Tribunal judiciaire de commerce de Saint-Etienne, le 15 novembre 2023, n°2025F01333

Le tribunal judiciaire, statuant le 15 novembre 2023, prononce la liquidation judiciaire d’une société. Après une période d’observation ouverte en raison de difficultés, l’administrateur et le mandataire judiciaires constatent l’arrêt de l’activité et l’absence de trésorerie. Le tribunal, estimant le redressement impossible, convertit la procédure en liquidation en application de l’article L. 631-15 du code de commerce.

Le constat d’une impossibilité de redressement

La cessation d’activité et l’absence de trésorerie sont établies. L’administrateur judiciaire constate que l’activité a cessé depuis la fin du mois d’août, que la société ne dispose d’aucune trésorerie. Ces éléments factuels, corroborés par le mandataire judiciaire, fondent l’analyse de la situation économique.

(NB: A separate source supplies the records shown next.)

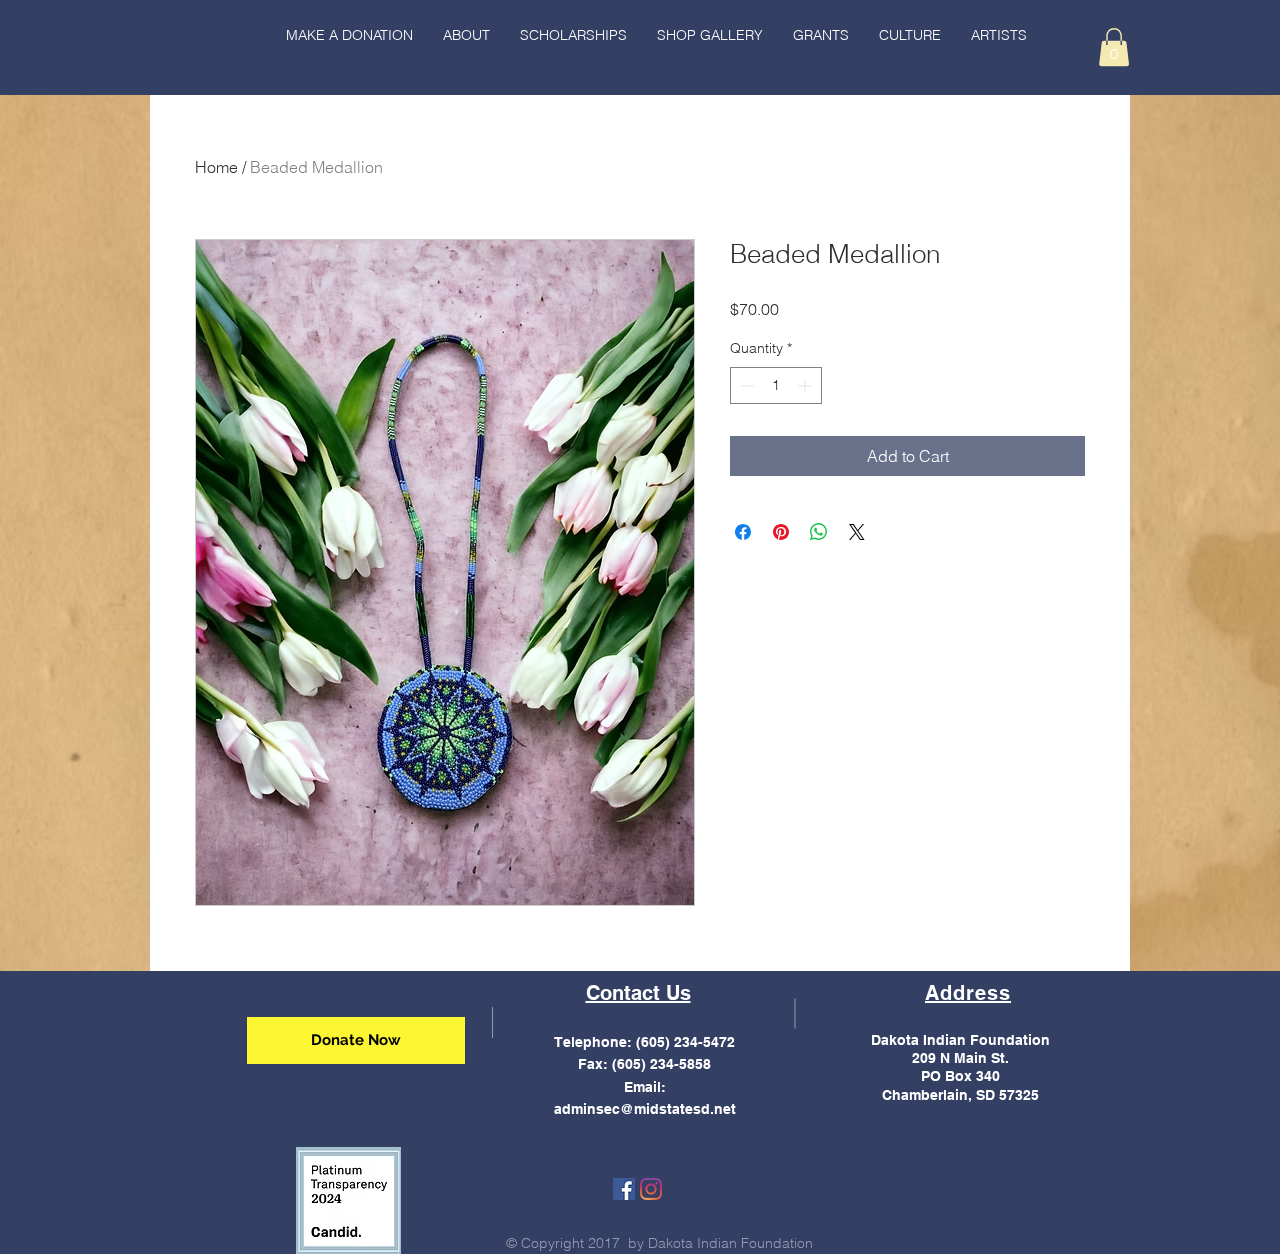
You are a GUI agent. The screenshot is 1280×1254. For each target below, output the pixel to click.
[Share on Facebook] (743, 532)
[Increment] (806, 385)
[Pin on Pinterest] (781, 532)
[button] (910, 35)
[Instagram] (651, 1189)
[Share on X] (857, 532)
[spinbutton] (776, 385)
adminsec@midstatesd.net (645, 1109)
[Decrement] (745, 385)
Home (216, 167)
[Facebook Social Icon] (624, 1189)
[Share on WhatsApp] (819, 532)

Ils démontrent une paralysie complète de l’exploitation sociale et l’épuisement des ressources financières nécessaires à toute reprise.

Le juge procède à une appréciation souveraine de l’absence de perspective. Il résulte des informations recueillies par le Tribunal que l’entreprise débitrice se trouve dans l’impossibilité de poursuivre son activité et d’offrir une perspective de redressement. Cette motivation puise aux rapports des organes de la procédure et à l’audition en chambre du conseil. Elle consacre le caractère définitif et irrémédiable des difficultés, écartant toute possibilité de plan de continuation.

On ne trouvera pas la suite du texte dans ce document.